Alert 3: Error rate in shapes

increase(graphql.shape.requests.total{thresholdsCrossed=~"error_count"}[5m]) / increase(graphql.shape.requests.total[5m]) > 0.05

→ >5% of logged requests have errors; investigate resolver failures

Alert 4: Anomalous depth

graphql.shape.max_depth{quantile="0.95"} > 20 for 10m

→ P95 nesting depth unusually high; may indicate federation issues

Performance Impact

Shape logging has minimal overhead:

  • Query analysis (hot-path): ~1-2% CPU (field selection parsing, CRC32 hash)
  • Response analysis (tail-case): ~5-10% CPU when threshold crossed (sampling, shape building)
  • Memory: PriorityQueue for top 10 heavy fields = ~400 bytes per response
  • Log I/O: Async appender (ASYNC_GRAPHQL_DEBUG_FILE) decouples logging from request path

Threshold selection affects volume:

  • Conservative (duration >5s): 0.1–1% of requests logged
  • Moderate (duration >1s): 1–5% of requests logged
  • Aggressive (duration >100ms): 10–30% of requests logged

References

  • Configuration: metadata-service/configuration/src/main/resources/application.yaml (graphQL.shapeLogging)
  • Code: metadata-io/src/main/java/com/linkedin/metadata/system_telemetry/
    • QueryShapeAnalyzer.java — Query shape extraction and hashing
    • ResponseShapeAnalyzer.java — Response shape analysis and sampling
    • GraphQLTimingInstrumentation.java — Metric emission and threshold evaluation

FAQ

Q: Why CRC32 instead of SHA-256? A: Performance (CRC32 is ~10x faster). Collisions acceptable for metrics aggregation. Can migrate to SHA-256 at scale.

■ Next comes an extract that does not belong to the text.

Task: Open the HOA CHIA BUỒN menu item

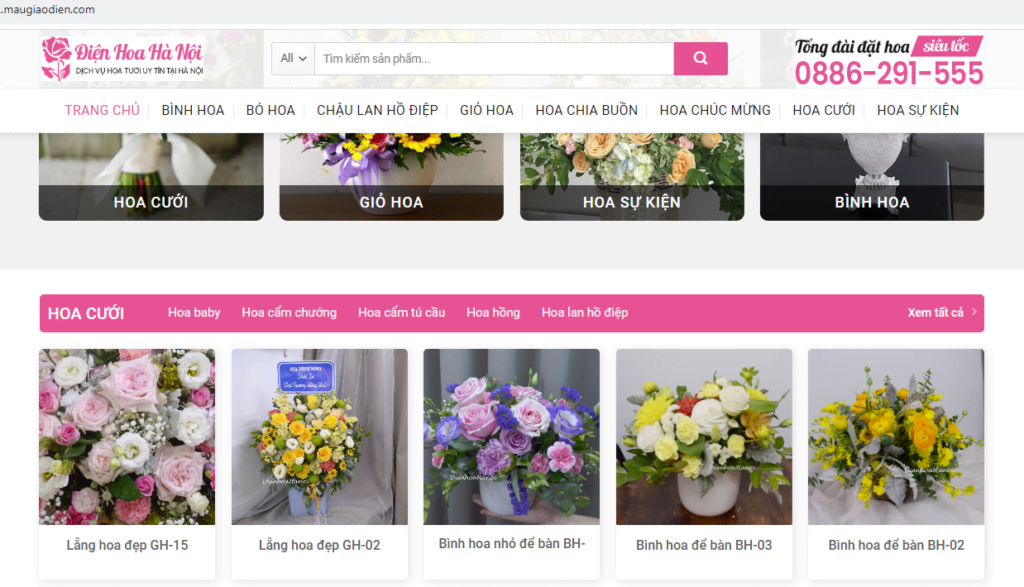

Q: Can I disable shape logging for specific queries? A: Not currently. Filter in Grafana or post-process logs if needed.

Q: What's the difference between field count and response field count? A: fieldCount = selections in query (e.g., {a b c} = 3). responseFieldCount = leaf values in response (e.g., array of 100 with 3 fields each = 300).